During yesterday's meeting, health council member Denise Cohen, a nursing instructor at Maui Community College, said she was assured by the fact that Triad is backing Malulani. The Mainland company's commitment to the local community was one concern expressed by opponents.
Cohen said she researched Triad and found "it has a really good success rate. Whenever they go into a community, they do what they say and the community really likes it."
Cohen also cited Lingle's support, and labeled as "too little, too late" calls by state Sen. Roz Baker and Maui Memorial officials to hold off on approving the project so that a master plan could be developed for Maui's healthcare needs. She echoed earlier remarks that talk of a study and a push for improvements at Maui Memorial materialized only after it became apparent that Malulani was a serious prospect with substantial financial backing.

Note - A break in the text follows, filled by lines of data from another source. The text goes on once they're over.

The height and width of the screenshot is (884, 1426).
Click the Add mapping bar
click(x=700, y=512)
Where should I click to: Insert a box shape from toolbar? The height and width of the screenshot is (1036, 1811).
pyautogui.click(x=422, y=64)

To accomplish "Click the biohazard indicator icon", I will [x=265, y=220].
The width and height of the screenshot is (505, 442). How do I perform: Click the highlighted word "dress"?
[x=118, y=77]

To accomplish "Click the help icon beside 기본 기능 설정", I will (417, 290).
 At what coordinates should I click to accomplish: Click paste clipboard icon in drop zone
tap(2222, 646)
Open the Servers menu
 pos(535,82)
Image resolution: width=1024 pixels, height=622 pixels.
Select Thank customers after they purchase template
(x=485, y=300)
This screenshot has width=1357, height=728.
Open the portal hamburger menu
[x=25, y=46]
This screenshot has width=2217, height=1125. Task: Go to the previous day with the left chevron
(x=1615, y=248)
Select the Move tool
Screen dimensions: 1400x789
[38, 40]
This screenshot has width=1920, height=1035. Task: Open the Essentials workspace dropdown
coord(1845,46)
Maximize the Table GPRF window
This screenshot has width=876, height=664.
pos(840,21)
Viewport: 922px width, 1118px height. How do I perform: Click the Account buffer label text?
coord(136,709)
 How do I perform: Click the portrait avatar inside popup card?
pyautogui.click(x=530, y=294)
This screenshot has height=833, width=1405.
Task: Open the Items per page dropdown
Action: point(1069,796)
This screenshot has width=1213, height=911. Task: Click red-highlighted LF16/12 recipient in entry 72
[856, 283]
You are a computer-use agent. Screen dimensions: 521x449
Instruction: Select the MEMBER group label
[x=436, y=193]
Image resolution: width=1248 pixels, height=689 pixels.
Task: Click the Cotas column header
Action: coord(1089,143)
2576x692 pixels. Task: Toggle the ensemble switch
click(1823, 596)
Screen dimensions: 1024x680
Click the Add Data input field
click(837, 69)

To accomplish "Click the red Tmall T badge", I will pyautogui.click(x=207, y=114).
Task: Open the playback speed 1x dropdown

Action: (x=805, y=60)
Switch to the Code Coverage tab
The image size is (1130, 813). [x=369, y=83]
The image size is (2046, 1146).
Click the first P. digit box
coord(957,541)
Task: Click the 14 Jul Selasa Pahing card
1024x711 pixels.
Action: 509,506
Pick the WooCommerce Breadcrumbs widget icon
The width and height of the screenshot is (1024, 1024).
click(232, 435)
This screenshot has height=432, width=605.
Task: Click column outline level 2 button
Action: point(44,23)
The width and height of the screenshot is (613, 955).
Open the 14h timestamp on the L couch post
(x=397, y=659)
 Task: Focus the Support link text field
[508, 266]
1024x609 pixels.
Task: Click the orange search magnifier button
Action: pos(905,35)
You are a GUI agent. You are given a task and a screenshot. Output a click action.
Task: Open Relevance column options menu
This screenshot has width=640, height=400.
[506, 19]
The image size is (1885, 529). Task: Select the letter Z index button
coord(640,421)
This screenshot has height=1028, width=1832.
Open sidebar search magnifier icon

Elaine Slavinsky, former nursing director at Maui Memorial, said "we would be crazy" not to accept Triad's offer of $170 million to build a new hospital. "The community is crying for this hospital," she said.
But Glenn Izawa, a state social worker from Moloka'i who voted against the application, questions whether Malulani would be able to raise its 20 percent development costs, about $42 million. He also said the project's South Maui location didn't make sense because most of the island's growth is projected for West and Central Maui, and that the proposal doesn't address the community's most pressing healthcare needs: substance abuse and psychiatric treatment.
Health council member Curt Morimoto of American Medical Response, which supplies ground and air ambulance service on Maui, also voted against it. He said Malulani submitted "faulty data" to support its application, and he was skeptical the hospital would be able to meet staffing projections of more than 800 workers. "Simply saying 'If we build it, they will come' is simply not enough for me," he said.
Voting with Cohen and Slavinsky to approve the application were MCC nursing instructor Julie Clark-McGee, naturopathic physician Valerie Simonsen and health council chairman John Ornellas, a property manager with Castle & Cook on Lana'i.
After the hearing, Kwon said that Malulani has raised $1 million and several Hawai'i donors are waiting for state approvals to provide more support.
Separate meetings to discuss the plan are tentatively scheduled for July 20 before a panel of health experts and July 27 before the Statewide Health Coordinating Council in Honolulu, with times and locations to be announced.